▸ Assigned task:
Search the records below for the word "pixels" and show every line where it occurs.

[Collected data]
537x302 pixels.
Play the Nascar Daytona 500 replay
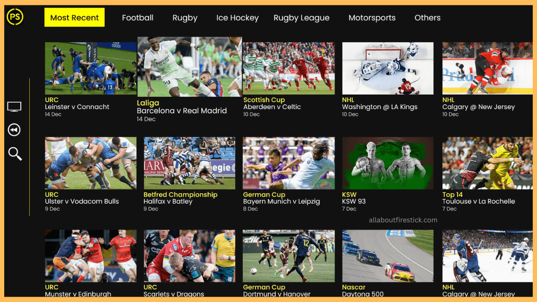(388, 255)
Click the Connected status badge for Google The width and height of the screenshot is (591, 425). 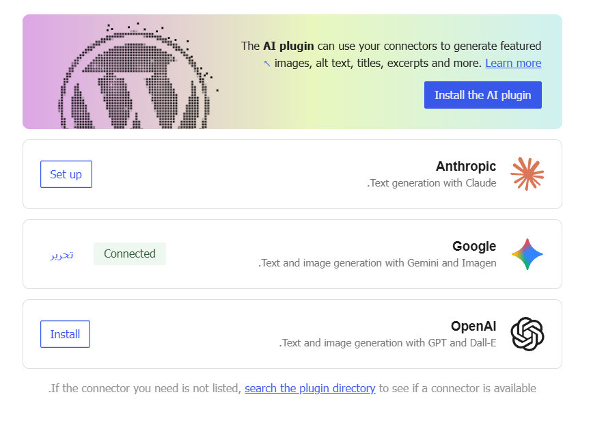(130, 253)
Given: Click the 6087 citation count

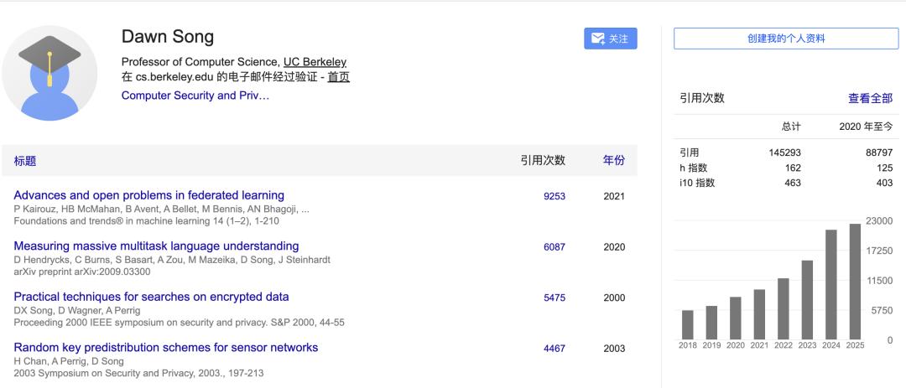Looking at the screenshot, I should [555, 247].
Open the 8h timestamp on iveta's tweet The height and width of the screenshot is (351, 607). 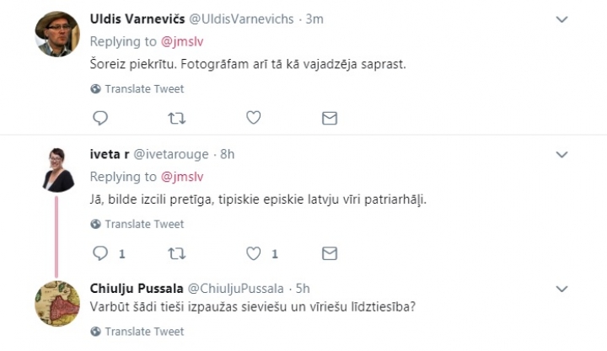[227, 155]
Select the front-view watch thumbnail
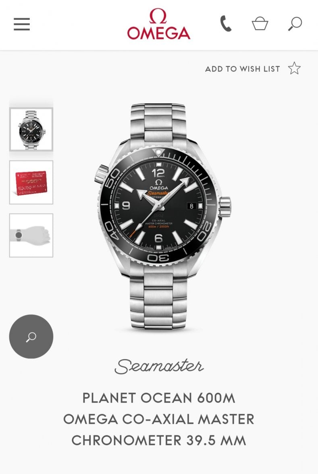Viewport: 318px width, 474px height. coord(31,129)
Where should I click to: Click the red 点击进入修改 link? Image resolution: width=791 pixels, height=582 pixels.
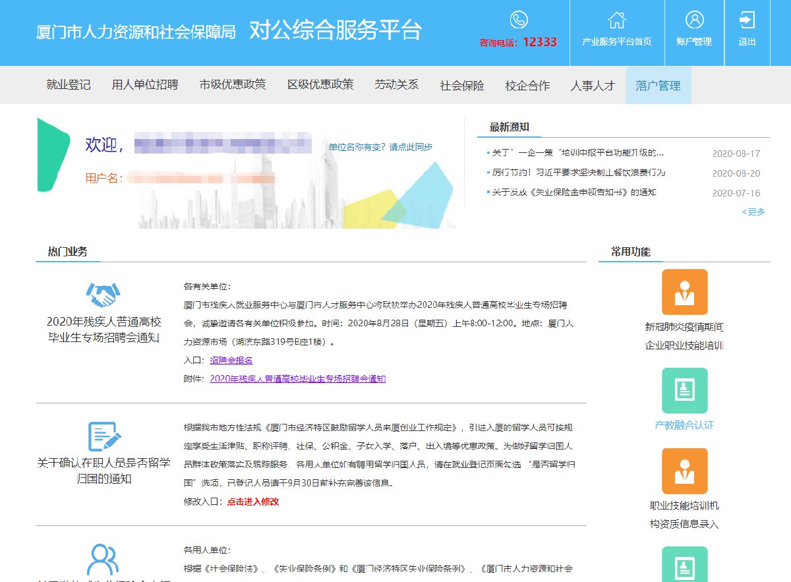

▸ Your solution:
537x302 pixels.
Where should I click to: Click the red 点击进入修改 link? Image resolution: width=791 pixels, height=582 pixels.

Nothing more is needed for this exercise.